▸ **DIRECTION**
Format the lines as a Markdown table with the columns "Row" and "Content," numbering each row and leaving out blank lines. Begin at the line containing "Edit SKU-2 Estoque" and stop after the line containing "[x=1004, y=421]".

### GIVEN DATA ###

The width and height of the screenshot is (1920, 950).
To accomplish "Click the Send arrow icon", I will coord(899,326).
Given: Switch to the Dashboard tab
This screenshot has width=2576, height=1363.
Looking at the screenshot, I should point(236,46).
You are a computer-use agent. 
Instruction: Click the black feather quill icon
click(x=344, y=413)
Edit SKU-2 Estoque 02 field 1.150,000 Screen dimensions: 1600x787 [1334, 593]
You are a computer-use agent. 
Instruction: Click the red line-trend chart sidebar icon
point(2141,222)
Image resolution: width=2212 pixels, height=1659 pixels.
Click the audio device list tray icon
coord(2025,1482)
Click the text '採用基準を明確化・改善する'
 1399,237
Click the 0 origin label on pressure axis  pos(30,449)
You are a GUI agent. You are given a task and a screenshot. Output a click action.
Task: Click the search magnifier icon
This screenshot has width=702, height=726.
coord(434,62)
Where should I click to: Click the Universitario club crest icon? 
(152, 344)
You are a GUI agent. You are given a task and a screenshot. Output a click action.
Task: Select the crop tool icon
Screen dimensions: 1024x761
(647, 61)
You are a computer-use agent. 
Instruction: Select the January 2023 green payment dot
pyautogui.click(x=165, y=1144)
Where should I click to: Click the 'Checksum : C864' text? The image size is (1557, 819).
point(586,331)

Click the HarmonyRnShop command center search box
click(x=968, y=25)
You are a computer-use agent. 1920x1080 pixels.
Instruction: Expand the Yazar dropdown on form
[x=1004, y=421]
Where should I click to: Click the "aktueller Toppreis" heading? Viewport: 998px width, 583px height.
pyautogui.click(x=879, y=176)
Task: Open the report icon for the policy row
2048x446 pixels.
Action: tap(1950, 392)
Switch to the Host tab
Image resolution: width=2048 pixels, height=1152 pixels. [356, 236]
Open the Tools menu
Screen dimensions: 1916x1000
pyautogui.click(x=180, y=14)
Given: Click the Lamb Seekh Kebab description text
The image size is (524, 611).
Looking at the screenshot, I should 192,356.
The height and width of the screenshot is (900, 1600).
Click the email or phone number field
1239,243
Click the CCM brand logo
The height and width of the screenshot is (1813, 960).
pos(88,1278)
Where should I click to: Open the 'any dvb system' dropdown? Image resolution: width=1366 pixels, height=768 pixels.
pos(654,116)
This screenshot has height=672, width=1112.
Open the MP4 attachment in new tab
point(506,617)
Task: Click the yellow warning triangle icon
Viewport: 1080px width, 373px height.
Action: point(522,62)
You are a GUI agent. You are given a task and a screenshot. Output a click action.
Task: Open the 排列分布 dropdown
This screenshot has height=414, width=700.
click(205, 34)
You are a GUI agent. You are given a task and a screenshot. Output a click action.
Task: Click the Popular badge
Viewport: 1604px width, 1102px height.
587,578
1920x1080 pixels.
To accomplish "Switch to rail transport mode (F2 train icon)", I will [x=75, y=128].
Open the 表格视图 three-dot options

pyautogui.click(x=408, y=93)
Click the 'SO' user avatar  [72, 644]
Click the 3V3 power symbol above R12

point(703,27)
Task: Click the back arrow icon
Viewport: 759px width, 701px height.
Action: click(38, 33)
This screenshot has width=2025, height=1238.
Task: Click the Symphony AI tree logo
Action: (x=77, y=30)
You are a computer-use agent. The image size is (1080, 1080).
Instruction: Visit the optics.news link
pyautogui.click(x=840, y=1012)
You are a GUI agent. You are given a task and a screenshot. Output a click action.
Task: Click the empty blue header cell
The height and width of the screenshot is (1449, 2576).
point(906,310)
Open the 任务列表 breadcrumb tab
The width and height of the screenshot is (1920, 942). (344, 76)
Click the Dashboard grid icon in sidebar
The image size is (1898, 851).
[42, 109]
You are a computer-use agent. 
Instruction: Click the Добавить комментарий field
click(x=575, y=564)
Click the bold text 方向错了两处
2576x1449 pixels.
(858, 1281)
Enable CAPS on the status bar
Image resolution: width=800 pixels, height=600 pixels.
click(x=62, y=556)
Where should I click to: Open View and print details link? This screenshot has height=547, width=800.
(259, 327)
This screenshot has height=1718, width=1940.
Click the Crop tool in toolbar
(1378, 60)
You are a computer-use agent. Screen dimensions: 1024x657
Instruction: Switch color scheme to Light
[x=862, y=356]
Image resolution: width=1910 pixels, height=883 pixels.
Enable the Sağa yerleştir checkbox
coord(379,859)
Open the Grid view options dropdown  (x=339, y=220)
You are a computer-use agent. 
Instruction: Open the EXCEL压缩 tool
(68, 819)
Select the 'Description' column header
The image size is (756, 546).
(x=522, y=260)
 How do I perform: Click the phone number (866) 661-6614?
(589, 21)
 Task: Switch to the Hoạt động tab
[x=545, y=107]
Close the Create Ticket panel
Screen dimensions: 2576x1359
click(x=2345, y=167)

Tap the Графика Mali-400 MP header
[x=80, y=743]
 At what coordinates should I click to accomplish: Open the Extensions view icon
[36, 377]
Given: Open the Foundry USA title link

###

▸ **ANSWER FOR THIS EXERCISE**
| Row | Content |
|---|---|
| 1 | Edit SKU-2 Estoque 02 field 1.150,000 Screen dimensions: 1600x787 [1334, 593] |
| 2 | You are a computer-use agent.  |
| 3 | Instruction: Click the red line-trend chart sidebar icon |
| 4 | point(2141,222) |
| 5 | Image resolution: width=2212 pixels, height=1659 pixels. |
| 6 | Click the audio device list tray icon |
| 7 | coord(2025,1482) |
| 8 | Click the text '採用基準を明確化・改善する' |
| 9 |  1399,237 |
| 10 | Click the 0 origin label on pressure axis  pos(30,449) |
| 11 | You are a GUI agent. You are given a task and a screenshot. Output a click action. |
| 12 | Task: Click the search magnifier icon |
| 13 | This screenshot has width=702, height=726. |
| 14 | coord(434,62) |
| 15 | Where should I click to: Click the Universitario club crest icon?  |
| 16 | (152, 344) |
| 17 | You are a GUI agent. You are given a task and a screenshot. Output a click action. |
| 18 | Task: Select the crop tool icon |
| 19 | Screen dimensions: 1024x761 |
| 20 | (647, 61) |
| 21 | You are a computer-use agent.  |
| 22 | Instruction: Select the January 2023 green payment dot |
| 23 | pyautogui.click(x=165, y=1144) |
| 24 | Where should I click to: Click the 'Checksum : C864' text? The image size is (1557, 819). |
| 25 | point(586,331) |
| 26 | Click the HarmonyRnShop command center search box |
| 27 | click(x=968, y=25) |
| 28 | You are a computer-use agent. 1920x1080 pixels. |
| 29 | Instruction: Expand the Yazar dropdown on form |
| 30 | [x=1004, y=421] |